My favourite single roman ruin in the world is Baalbek, built with the intention to awe and impress.  Despite its small footprint in  the fertile Bekaa valley of eastern Lebanon, compared with Palmyra or Pompeii, the structures that remain are well preserved and  majestic.


Tripoli soapmaker

The last artisanal soapmaker in Lebanon, located in a dusty second floor atelier in a caravanserai in side the Tripoli souq, cuts pieces of musk soap to fit into my minitravelsoapdish.  The family is happy to talk about the publicity they've received in magazine and TV coverage in Europe, and less enthusiastic to talk about the organized crime that competitors have used to usurp the artisanal soap business in Lebanon.





Taynal mosque Tripoli

The dashing Taynal mosque in Tripoli.  Both the mosque and the pleasant and undervisited city, with a souq that rivals Aleppo, are well kept secrets in the Levant.

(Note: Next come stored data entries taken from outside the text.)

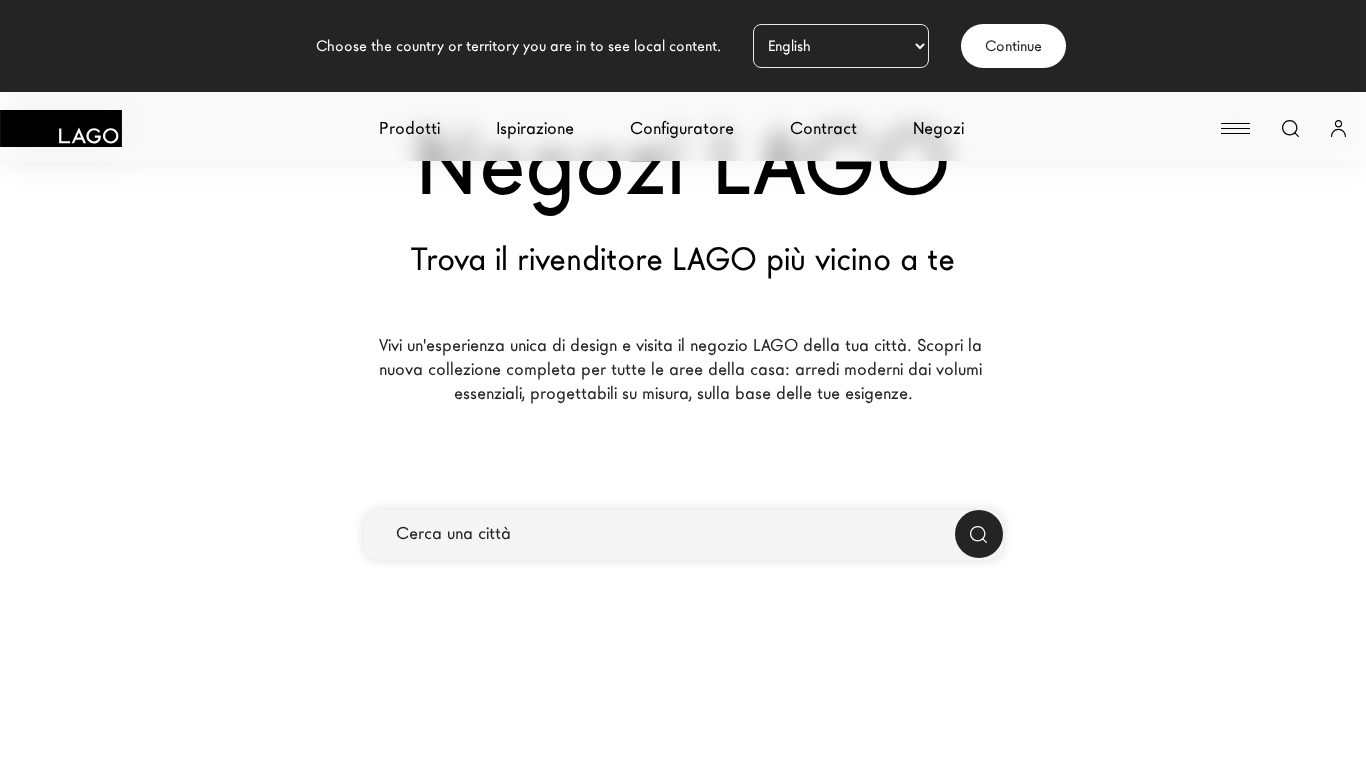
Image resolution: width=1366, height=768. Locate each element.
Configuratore (682, 128)
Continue (1013, 46)
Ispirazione (535, 128)
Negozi (938, 128)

In mid-March, the beachhouses may be starting to stir from their winter hibernation, but up in the gorge-ous Qadisha valley, the ski resorts were still in their last days of operation, the snow cohabitating with the trademark Lebanese cedars and spring blossoms.   Bcharre is the French-built resort town in the valley where modern day French and expats working on the coast still flock to on weekends for the fresh mountain air and beautiful vistas.

Beirut corniche

Between the bombed out buildings on the Green line battlefront during the civil war, and massive urban renewal projects, a surprisingly tranquil stupour pervades daily life in Beirut.  Here on the Corniche, locals try their luck with their fishing rods on a sunny weekend afternoon.